One of the fascinating aspects of being an investor was visiting some of the facilities [we invested in]. In 2008, I took a trip to China as a solar investor and visited a ton of solar factories in rural areas. What I saw was astonishing. The pollution was so bad, you could only see 20 feet in front of you in the middle of the day. I just sensed the complete loss of potential in all the people there; they were in terrible working conditions.
After that, I realized I wanted to help people reach their human potential, maybe one day there is a way to do that using technology.
10. What inspires you?
You see so much potential for change in so many areas; I'm really inspired by the possibility of change and how to seize that. I believe those things start with a combination of proving something is possible, telling the right people about it and then pick up the torch and carry on from there. The right way to think about it is planting the seeds of what is possible and enabling a lot of people to go after it.
11. What was your first business idea and what did you do with it?
In eighth grade, Magic cards were becoming super popular. I noticed a big price differential by buying an unopened deck of cards, so I got money together to buy unopened packs of cards. Then I sold them to get a profit, and the school wasn't too happy about it
Related: Let's Be Real: Why Transparency in Business Should Be the Norm
12. What was an early job that taught you something important or useful?
I worked in this guy's basement for a coin order mail catalogue. This guy's business was essentially mailing coin catalogs to remote regions of the US and marking it up a ton. The margins on the coin sales were unbelievable; it just showed the lack of transparency in pricing. I think that played some small part in wanting to remove that inefficiency.
13. What's the best advice you ever took?
Another CEO told me that your opportunity is set up like a graph. On one axis, it's what you do, and the other axis who you tell. If I think about some of the career mistakes I made at my last company, it was really not doing enough telling [about my accomplishments].

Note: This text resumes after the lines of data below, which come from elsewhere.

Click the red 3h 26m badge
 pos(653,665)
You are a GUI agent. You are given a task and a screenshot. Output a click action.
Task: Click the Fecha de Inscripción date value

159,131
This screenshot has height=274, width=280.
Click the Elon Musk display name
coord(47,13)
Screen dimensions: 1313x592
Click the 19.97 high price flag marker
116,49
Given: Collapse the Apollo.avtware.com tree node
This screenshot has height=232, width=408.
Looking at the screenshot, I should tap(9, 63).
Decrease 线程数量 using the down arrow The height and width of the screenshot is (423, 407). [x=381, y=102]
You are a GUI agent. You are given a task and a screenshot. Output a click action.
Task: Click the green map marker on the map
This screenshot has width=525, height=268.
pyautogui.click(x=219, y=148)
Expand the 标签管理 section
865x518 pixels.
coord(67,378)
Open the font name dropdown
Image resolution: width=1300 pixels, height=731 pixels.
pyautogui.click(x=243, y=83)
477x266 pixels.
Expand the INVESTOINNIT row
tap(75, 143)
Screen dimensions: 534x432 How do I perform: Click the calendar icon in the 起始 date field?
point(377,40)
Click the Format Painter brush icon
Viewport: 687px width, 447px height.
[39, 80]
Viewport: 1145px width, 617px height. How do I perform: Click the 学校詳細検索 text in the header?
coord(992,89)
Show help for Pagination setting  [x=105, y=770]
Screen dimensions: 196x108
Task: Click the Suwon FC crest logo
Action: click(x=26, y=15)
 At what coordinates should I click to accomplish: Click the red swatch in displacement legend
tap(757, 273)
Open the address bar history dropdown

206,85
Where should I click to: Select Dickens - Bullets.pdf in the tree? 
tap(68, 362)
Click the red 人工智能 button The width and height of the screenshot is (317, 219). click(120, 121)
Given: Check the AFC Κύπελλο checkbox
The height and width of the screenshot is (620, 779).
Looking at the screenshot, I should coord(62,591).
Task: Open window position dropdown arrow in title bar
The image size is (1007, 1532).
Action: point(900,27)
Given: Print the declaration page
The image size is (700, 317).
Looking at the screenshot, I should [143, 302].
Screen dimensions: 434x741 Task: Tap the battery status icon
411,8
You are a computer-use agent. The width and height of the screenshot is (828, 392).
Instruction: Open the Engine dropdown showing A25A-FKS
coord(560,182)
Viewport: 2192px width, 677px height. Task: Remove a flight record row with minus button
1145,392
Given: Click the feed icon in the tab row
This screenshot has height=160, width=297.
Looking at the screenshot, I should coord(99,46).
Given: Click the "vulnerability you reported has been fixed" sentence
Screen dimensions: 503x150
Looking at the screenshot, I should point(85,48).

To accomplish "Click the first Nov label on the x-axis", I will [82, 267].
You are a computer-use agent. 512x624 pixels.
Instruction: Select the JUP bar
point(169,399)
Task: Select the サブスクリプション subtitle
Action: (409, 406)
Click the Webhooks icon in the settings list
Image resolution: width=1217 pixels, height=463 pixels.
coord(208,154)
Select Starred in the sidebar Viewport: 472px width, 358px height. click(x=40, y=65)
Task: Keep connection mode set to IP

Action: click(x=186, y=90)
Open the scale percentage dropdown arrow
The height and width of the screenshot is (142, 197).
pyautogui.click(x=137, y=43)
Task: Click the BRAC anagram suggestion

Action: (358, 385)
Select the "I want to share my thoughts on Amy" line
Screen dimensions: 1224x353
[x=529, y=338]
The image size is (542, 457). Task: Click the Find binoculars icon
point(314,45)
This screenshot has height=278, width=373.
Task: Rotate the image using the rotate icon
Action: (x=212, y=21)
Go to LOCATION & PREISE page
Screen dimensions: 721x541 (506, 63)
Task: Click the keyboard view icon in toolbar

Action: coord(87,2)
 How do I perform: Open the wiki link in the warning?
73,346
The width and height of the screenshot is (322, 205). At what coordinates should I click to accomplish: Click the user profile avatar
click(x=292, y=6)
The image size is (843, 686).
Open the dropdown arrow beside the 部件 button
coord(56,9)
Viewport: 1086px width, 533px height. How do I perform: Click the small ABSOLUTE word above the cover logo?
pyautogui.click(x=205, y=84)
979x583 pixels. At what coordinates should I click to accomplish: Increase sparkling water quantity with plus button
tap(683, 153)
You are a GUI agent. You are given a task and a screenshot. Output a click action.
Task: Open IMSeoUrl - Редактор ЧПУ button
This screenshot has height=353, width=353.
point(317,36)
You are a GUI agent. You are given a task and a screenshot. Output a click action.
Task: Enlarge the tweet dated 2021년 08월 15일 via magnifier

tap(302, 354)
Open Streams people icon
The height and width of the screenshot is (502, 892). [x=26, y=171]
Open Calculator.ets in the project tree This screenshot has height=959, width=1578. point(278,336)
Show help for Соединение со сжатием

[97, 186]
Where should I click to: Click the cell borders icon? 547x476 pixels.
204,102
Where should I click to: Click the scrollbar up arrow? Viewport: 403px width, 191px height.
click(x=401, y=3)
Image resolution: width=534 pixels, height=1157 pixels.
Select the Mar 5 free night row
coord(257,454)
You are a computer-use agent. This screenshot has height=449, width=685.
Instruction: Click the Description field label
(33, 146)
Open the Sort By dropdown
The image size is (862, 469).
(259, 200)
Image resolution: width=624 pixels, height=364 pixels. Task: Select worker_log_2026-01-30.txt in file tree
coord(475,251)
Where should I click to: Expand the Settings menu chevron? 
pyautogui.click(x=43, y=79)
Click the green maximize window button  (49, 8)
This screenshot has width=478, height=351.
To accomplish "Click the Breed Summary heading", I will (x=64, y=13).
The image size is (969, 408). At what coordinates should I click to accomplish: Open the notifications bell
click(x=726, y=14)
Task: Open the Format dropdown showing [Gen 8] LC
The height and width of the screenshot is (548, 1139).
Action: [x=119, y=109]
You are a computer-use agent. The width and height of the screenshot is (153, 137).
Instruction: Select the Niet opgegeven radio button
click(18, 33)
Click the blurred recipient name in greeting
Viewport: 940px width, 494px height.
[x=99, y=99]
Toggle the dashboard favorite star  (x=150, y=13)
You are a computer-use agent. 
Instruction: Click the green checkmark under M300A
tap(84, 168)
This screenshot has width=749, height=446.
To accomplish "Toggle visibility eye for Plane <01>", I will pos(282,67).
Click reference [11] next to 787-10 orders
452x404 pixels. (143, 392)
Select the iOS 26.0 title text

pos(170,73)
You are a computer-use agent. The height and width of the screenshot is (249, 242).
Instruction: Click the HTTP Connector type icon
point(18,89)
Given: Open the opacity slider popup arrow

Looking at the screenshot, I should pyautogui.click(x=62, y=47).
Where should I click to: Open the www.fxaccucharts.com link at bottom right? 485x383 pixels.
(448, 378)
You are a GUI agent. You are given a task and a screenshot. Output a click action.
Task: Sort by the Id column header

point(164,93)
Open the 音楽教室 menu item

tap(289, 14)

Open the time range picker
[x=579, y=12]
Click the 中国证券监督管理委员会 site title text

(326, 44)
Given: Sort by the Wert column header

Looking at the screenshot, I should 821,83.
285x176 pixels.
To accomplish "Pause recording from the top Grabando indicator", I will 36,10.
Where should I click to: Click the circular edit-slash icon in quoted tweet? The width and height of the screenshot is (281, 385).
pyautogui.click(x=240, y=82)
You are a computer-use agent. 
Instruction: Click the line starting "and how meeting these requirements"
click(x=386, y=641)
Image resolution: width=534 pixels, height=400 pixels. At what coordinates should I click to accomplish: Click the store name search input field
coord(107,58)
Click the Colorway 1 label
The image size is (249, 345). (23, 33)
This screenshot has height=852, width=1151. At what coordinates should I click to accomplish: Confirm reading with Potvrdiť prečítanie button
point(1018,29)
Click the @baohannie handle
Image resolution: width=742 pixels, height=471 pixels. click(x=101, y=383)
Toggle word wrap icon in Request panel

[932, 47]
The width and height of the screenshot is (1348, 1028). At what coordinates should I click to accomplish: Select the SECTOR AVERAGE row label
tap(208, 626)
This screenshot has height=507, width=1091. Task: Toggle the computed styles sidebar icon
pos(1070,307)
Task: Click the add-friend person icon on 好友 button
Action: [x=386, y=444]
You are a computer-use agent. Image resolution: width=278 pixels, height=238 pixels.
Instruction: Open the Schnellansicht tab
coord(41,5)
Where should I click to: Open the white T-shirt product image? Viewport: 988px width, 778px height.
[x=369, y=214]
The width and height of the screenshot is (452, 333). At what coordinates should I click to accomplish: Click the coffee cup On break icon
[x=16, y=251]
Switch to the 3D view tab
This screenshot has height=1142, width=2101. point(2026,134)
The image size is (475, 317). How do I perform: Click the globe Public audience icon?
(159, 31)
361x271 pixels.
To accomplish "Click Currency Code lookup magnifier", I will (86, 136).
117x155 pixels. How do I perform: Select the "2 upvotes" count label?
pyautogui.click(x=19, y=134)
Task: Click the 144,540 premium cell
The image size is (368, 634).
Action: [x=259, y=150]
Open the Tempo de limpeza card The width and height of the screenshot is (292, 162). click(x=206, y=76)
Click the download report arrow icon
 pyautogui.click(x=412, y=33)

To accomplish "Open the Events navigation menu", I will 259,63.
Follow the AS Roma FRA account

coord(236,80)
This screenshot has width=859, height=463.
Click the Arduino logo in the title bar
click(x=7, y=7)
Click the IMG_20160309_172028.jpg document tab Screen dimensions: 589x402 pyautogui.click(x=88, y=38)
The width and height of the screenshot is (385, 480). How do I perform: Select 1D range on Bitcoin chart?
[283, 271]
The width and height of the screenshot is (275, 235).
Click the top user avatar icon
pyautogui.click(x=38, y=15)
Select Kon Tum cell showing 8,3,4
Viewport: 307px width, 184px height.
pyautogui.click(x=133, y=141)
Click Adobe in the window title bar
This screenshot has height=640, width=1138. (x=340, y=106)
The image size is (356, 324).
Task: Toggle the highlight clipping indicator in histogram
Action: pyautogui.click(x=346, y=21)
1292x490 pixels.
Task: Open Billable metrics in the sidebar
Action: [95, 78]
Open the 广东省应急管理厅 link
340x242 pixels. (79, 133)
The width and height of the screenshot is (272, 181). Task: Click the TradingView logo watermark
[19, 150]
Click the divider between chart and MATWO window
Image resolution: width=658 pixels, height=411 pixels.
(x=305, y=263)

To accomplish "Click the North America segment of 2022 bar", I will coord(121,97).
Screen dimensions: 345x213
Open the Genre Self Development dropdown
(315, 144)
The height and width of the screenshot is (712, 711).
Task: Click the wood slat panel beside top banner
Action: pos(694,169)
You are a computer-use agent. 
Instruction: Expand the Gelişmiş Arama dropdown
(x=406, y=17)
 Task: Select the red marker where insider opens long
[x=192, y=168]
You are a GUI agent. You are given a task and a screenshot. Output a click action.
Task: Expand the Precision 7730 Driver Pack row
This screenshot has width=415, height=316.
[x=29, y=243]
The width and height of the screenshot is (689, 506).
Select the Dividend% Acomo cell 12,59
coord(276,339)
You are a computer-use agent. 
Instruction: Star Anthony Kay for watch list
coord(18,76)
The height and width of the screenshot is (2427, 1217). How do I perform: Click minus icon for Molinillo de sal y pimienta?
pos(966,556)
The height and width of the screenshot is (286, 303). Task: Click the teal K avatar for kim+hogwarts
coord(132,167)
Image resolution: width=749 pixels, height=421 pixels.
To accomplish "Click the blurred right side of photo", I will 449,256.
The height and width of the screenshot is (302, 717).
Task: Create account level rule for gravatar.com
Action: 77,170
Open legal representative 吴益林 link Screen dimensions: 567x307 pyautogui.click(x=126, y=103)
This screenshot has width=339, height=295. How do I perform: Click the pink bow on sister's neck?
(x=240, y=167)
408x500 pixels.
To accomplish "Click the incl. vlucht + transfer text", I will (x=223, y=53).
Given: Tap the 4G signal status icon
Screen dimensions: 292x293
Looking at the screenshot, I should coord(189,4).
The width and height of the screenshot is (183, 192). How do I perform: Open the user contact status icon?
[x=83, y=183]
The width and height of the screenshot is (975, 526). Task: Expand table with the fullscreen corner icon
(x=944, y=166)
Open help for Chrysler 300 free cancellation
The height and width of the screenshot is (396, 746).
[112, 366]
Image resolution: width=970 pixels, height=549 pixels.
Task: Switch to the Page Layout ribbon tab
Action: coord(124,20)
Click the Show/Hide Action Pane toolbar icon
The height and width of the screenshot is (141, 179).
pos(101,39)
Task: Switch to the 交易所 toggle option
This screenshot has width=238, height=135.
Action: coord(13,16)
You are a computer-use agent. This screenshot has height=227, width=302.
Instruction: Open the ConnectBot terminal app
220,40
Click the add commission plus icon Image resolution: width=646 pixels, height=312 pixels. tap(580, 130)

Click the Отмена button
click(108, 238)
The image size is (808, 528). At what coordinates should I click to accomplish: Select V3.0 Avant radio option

14. What's the worst piece of advice you ever got?
I'm Asian. My parents told me to keep my head down, work hard and show my value through work rather than through my mouth. I think that might work well in some industries, but even in those cases, there is a benefit of speaking up and communicating.
Related: Productivity Lifesaver: The 5-Sentence Email
15. What's a productivity tip you swear by?
I don't generally check my email. I know it's a bit socially offensive at times, but I try to do it in batches every two to three days. I might be just terrible at multitasking, but if you're coding, it takes 10, 20 minutes to get reoriented after a distraction.
16. Is there an app or tool you use to get things done or stay on track?
The off button. I put my phone on nighttime mode, and I shut down everything when I'm working. I get highly distracted otherwise.
17. What does work-life balance mean to you?
I'm a big believer that productivity is less about hours worked and more about the quality of the hours you worked.
There are two modes of operation: highly analytical and a daydream mode. I think the right balance is a mix of those two. Work is a social purpose, and the two feed off each other well.
Related: Why You Need to Step Out of Your Comfort Zone
18. How do you prevent burnout?
Burnout is never about the hours of work, but how deterministic the work is. If you have to accomplish some kind of goal and you're excited about the outcome, the key to avoiding burnout is staying somewhere in the middle, out of your comfort zone but not doing things that are so out of reach.
19. When you're faced with a creativity block, what's your strategy to get innovating?
Often I just stop and read a book, because it jogs another part of your brain to think about the problem.
20. What are you learning now?
It's really important to have a multi-disciplinary understanding of a lot of different things to come up with the best answers. I apply this at Nerdwallet. The thing that is important is to have people with different experiences contribute when relevant without too much noise. I'm learning about [building] a collaborative culture, how you facilitate communication and how we get to the truth.